Quill&Glass
Quill&Glass
Back when the kids were in public school, I got hooked on those true haunting shows. You know the ones—clips of real people telling about their spooky encounters intercut with recreations of their stories. I got in the habit of turning them on while I ate lunch . . . and scaring myself silly.
It’s an unfortunate fact that while I adore creepy stories, I’m also a giant weenie. I’d end up having to watch something funny to take my mind off of demons lurking in the closets.
Through all those episodes that I watched, though, I always had the same question: Why don’t these people MOVE? Like, immediately. Yes, I know moving is a huge pain and selling a house takes time and all that. But come on.
It would only take one instance of my bed levitating, or coming home to find all the cabinet doors open, or hearing growling coming from the closet in the middle of the night for me to pack up and flee. No, forget packing. I’d just flee. Don’t these people have family? Friends? Nearby hotels?
And don’t get me started on the creepy kids. Mine are lucky they never had imaginary friends, or they’d probably be residing at boarding schools right about now.
No, I’ve never experienced anything quite so irrefutable as a levitating bed or a china-flinging poltergeist, but I do have a couple of unexplained experiences. Just enough to make me think hmm, maybe, but not quite enough to have me reaching for the holy water.
When I was in college, I lived in a dorm for a couple of years. It was bare bones. Seriously. You kids today have no idea . . .
My dorm room didn’t have actual closets, just big wardrobe-style boxes built into the wall on either side of the door. They were completely open at the front, so most people hung shower curtains over them. I hung a multi-color beaded curtain. Don’t judge.
One afternoon (no, this didn’t even happen at night, sorry), I was lying on my bed reading. Alone, with the door closed.
We usually left our doors open so that we could all shout our running commentary on Days of Our Lives, but since I was reading, I must have wanted privacy. The windows were closed, too, and there was no fan running. No breeze of any kind.

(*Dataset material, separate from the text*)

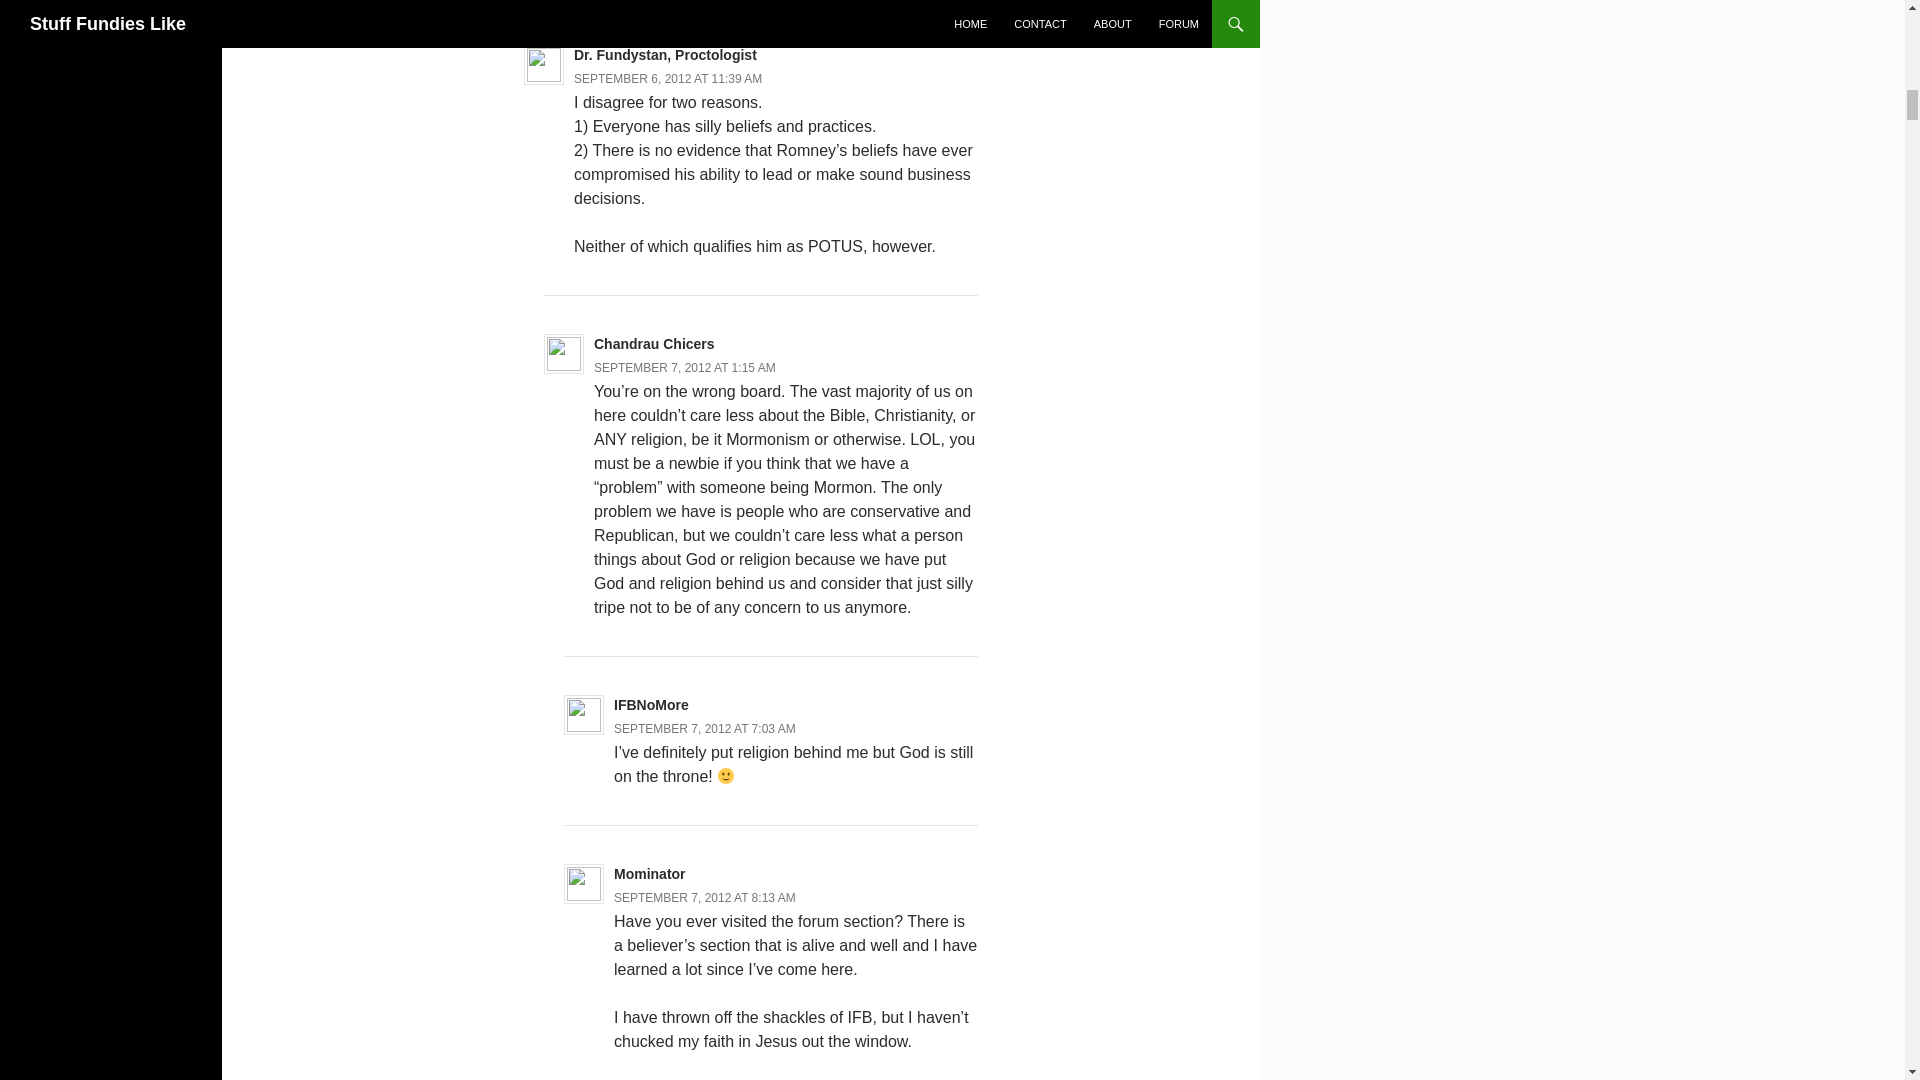 This screenshot has height=1080, width=1920. Describe the element at coordinates (684, 367) in the screenshot. I see `SEPTEMBER 7, 2012 AT 1:15 AM` at that location.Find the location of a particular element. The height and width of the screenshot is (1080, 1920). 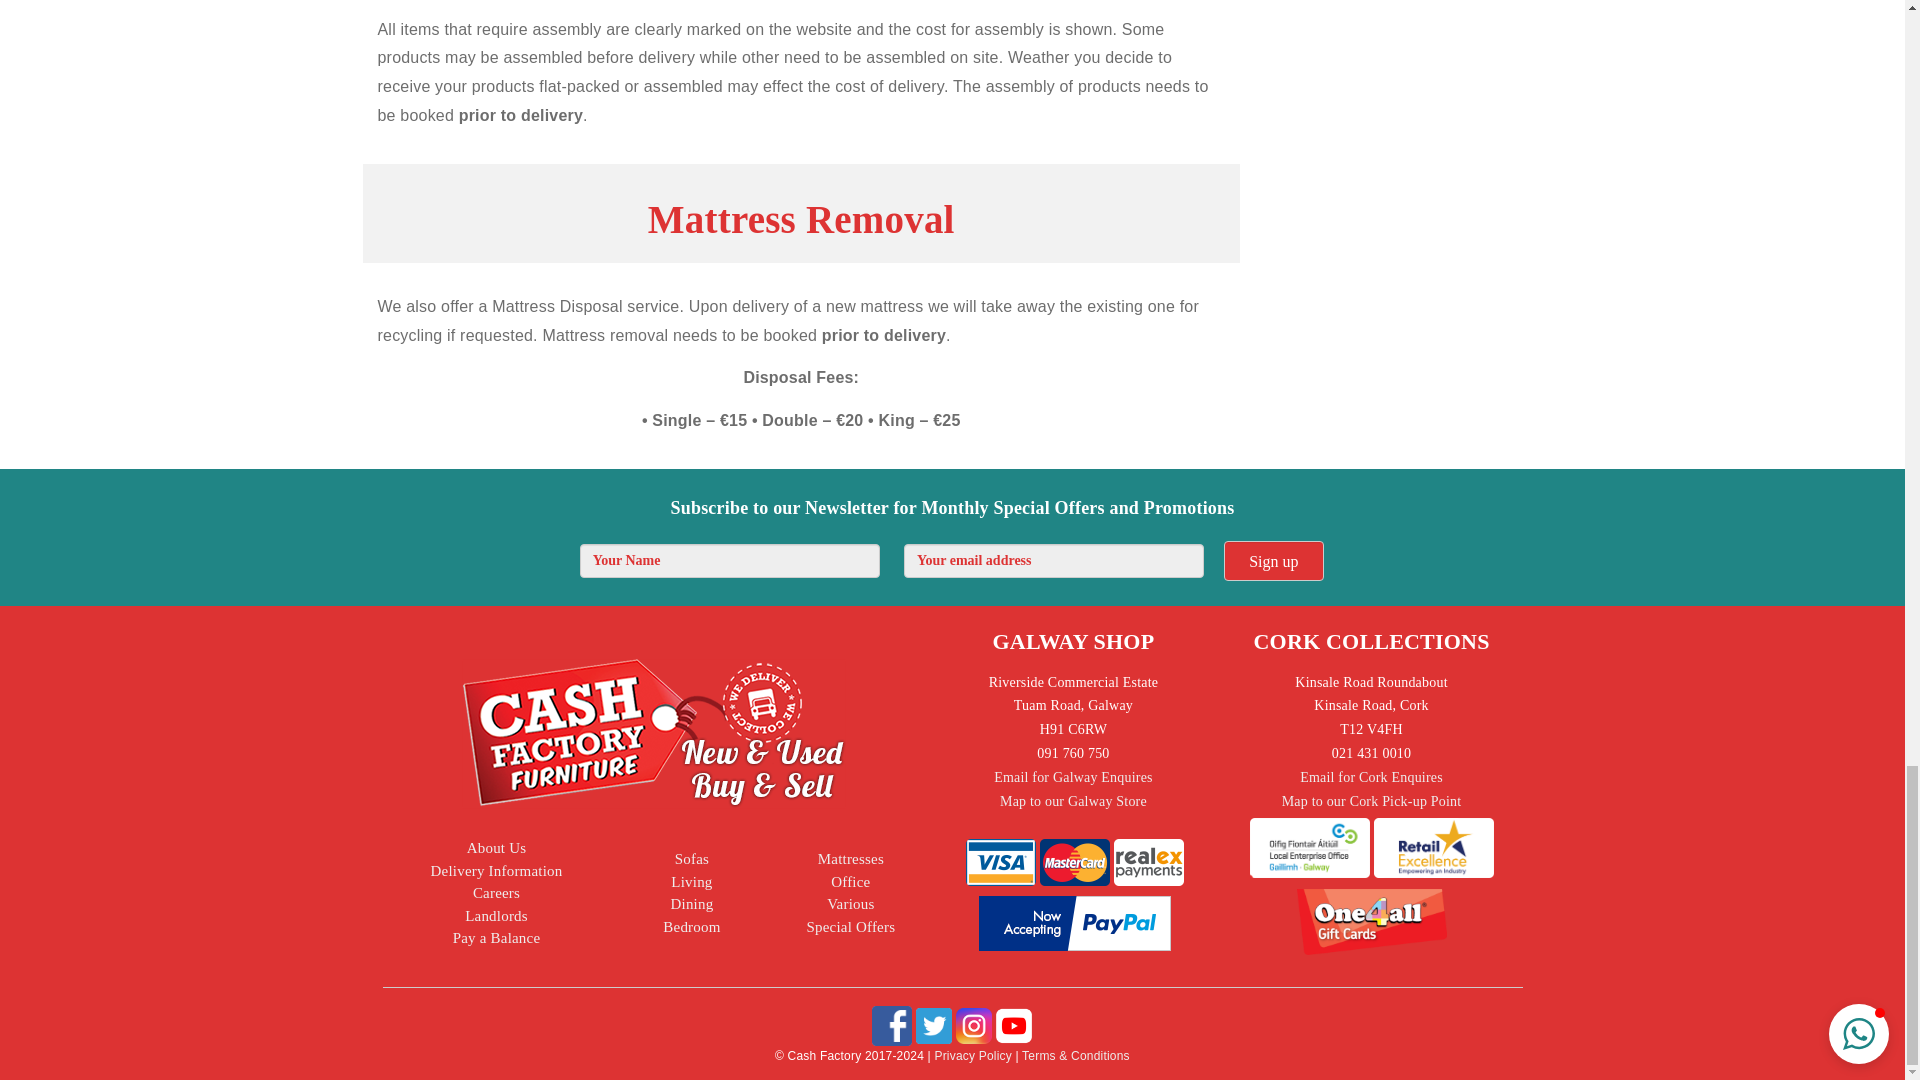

I was deeply engrossed in my book when the bead curtain behind me rattled as if someone had run a hand across it. I turned to see the strings of beads still quivering.
I think I broke some sort of speed record crossing the room, yanking the door open, and leaping into the hall. After my heart crawled back down my throat, I propped the door open and forced myself to go back inside. I didn’t go back to the book I’d been reading, though.
It didn’t seem like the best moment to dive back into Pet Semetary.
The house I’ve lived in for the past 13 years is a mid-century brick ranch. We’re only the second owners—the couple who built it after the war spent the rest of their lives in it.
The wife, I’m told, actually died in the house, and I’ve also been told that before we bought it, the house was rumored by locals to be haunted. How reliable those rumors are, I don’t know. What I do know is that while we’ve had a few odd things happen over the years, we’ve never seen or heard anything worthy of an episode of A Haunting.
Shortly after we moved in, I was standing in the hall, slightly bent over. I must have been vacuuming or something, that part is a little hazy. I do recall feeling a light smack on my . . . um, behind.
I turned to give my husband a smack in return, and saw him, through the living room window, standing in the front yard. I was completely alone in the house.
During that time, we were settling into the house and kept noticing a smell like hot wires in the doorway to our son’s room. It hovered just in the doorway at about waist height.
We had everyone from electricians to plumbers check it out, to no avail. Nothing abnormal ever turned up. One workman, on his way out the door, hesitantly asked if we’d ever considered calling a priest.
Not really the outcome I’d been hoping for.
We never did find the source of the smell. After a while, it just went away, and we got on with things.
While those things were all a little strange, none of them was really frightening. Just strange and unexplained. The things that happen at night are somehow much more frightening.
One night, my husband and I were going to bed. It was late, the kids both asleep already. The dog of mischief was safely crated for the night, and the cat was out on his nightly prowl.
I was already in bed when my husband lay down and turned off the lamp. As soon as the light went out, we heard what sounded like booted feet walking down our wood-floored hall.
“What was that?” I hissed at him. He flipped the light back on and went to check. Kids still asleep, dog still crated, cat still outside. He checked all through the house and found nothing amiss.
I still haven’t quite gotten over that one.
Our other nighttime experience was not long after the first. This time, both kids were spending a week at my parents’ house. Again, the cat was outside and the dog was in his crate.
Just after our light went off, we heard the distinct sound of something metal falling and rolling on the hall floor. Kind of like the sound a BB might make if you dropped it onto a wood floor from a few feet high.
Again, my husband found no sign of anything out of the ordinary. Or anything on the hall floor.
The next day, I searched that hall floor with a flashlight and found nothing.
So there you have it. My entire supernatural experience, such as it is. While it may not get me cable TV fame, I’m just fine with that.
How about you? Do you have any ghost stories? I’d love to hear them! Meanwhile,
I’ll be over here trying not to think about ghosts in boots walking down my hall.